Transcriptional Regulation of the N-Acetylglucosaminyltransferase V Gene in Human Bile Duct Carcinoma Cells (HuCC-T1) Is Mediated by Ets-1

Abstract

N-Acetylglucosaminyltransferase V (GnT-V) catalyzes the transfer of N-acetylglucosamine from UDP-N-acetylglucosamine to alpha-6-D-mannoside to produce the beta1-6 linked branching of N-glycan oligosaccharides, which controls the polylactosamine content. The expression of N-acetylglucosaminyltransferase V, which contains 17 exons and spans 155 kilobase pairs, is expressed in a tissue- and cell type-specific manner and is regulated at the level of transcription by multiple promoters (Saito, H., Gu, J., Nishikawa, A., Ihara, Y., Fujii, J., Kohgo, Y., and Taniguchi, N. (1995) Eur.

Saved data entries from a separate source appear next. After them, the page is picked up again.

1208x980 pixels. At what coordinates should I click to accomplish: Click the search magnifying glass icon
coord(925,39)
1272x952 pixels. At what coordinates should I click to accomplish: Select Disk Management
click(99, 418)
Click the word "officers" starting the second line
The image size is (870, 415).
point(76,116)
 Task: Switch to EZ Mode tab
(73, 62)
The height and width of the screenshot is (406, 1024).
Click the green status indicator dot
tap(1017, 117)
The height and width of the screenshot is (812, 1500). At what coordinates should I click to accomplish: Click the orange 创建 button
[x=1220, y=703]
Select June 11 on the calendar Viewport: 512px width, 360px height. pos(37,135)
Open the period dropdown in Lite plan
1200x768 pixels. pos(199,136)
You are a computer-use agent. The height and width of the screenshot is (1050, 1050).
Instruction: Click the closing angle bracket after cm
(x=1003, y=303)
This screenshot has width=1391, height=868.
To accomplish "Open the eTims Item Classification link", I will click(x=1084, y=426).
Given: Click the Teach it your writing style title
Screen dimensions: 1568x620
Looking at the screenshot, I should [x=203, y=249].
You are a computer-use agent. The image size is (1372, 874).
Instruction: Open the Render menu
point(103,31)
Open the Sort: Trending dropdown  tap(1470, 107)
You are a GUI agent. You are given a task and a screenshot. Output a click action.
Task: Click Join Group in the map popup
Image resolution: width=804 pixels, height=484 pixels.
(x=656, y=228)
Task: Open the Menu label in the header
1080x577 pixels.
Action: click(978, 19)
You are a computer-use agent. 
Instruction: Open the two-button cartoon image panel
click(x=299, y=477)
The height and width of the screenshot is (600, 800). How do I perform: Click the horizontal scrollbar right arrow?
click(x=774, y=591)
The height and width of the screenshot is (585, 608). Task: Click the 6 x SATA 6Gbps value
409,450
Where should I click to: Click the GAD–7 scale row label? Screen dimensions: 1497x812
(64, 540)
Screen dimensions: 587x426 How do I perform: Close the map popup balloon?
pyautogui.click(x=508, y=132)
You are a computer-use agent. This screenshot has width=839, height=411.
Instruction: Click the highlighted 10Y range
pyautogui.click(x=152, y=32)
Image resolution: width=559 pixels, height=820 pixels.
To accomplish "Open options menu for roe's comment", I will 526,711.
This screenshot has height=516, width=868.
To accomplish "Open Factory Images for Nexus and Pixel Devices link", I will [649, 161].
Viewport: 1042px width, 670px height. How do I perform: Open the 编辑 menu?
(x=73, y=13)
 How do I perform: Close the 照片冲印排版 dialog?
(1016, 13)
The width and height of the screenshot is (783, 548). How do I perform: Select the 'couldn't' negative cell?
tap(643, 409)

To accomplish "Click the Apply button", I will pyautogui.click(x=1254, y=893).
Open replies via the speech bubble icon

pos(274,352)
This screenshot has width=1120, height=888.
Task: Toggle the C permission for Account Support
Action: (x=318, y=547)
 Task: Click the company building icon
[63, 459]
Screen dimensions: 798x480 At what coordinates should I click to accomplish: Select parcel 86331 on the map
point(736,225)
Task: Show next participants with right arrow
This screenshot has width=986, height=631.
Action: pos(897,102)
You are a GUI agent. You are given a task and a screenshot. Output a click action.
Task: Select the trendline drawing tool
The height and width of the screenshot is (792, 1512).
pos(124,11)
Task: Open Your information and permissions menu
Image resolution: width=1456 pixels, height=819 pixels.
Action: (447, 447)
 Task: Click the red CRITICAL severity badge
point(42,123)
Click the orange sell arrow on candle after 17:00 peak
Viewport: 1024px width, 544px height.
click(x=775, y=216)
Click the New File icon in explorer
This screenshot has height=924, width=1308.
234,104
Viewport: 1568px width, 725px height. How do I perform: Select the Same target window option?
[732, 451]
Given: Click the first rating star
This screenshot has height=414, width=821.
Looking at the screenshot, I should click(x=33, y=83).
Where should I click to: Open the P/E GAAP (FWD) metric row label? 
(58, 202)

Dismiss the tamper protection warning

J. Biochem. 233, 18-26). To elucidate the mechanism by which the GnT-V gene is expressed in a cell- and tissue-specific manner, cell-restricted expression was analyzed using the 5'-upstream regions of the human GnT-V gene spanning base pairs -2760 to +23 in a human bile duct carcinoma cell line, HuCC-T1. We characterized two cis-acting elements that are potentially important in HuCC-T1 cell-specific expression. The two elements each contain an Ets-1 binding site, 5'-GGA-3'. Specific binding of Ets-1 to the respective elements was demonstrated by competition analysis as well as by antibody supershift experiments. Cotransfection of an Ets-1 expression plasmid along with a GnT-V promoter-luciferase reporter plasmid revealed the participation of Ets-1 in the regulation of the GnT-V gene transcription. These data indicated that the transcriptional regulation of the GnT-V gene was mediated by transcription factor Ets-1.